### EXERCISE GOAL
Find the word "Given" in the listing; pull out each line holding it.

### DATA
══════════════════════════════
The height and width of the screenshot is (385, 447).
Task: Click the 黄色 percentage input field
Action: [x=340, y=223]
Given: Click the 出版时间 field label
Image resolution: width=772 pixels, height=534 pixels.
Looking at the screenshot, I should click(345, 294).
══════════════════════════════
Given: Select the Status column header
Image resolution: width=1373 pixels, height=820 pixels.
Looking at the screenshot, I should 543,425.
══════════════════════════════
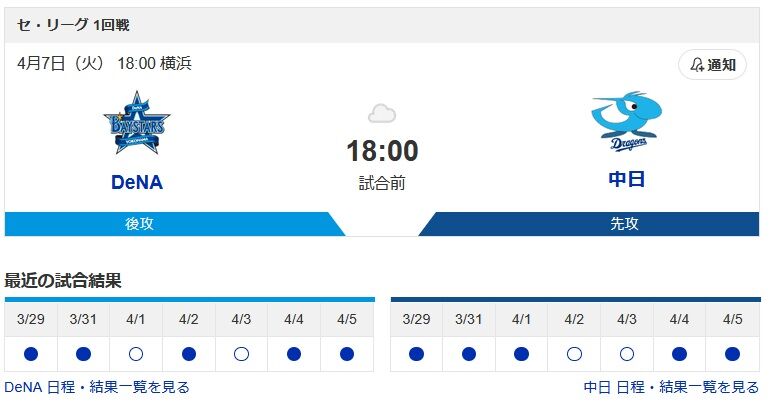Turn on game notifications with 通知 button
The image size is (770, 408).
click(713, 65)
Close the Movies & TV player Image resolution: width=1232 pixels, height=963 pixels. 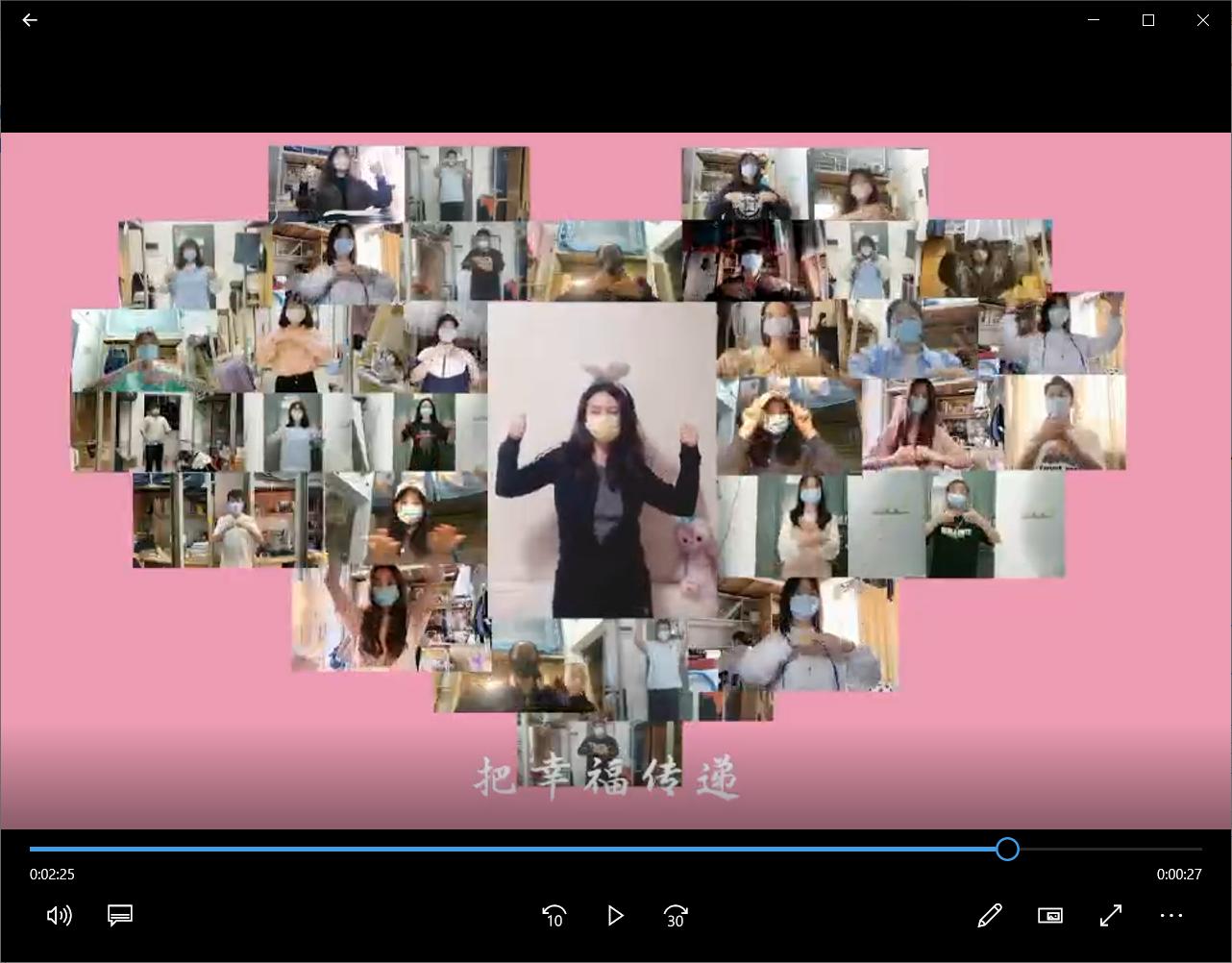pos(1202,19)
══════════════════════════════
### ANSWER TO THIS EXERCISE
Given: Click the 出版时间 field label
Given: Select the Status column header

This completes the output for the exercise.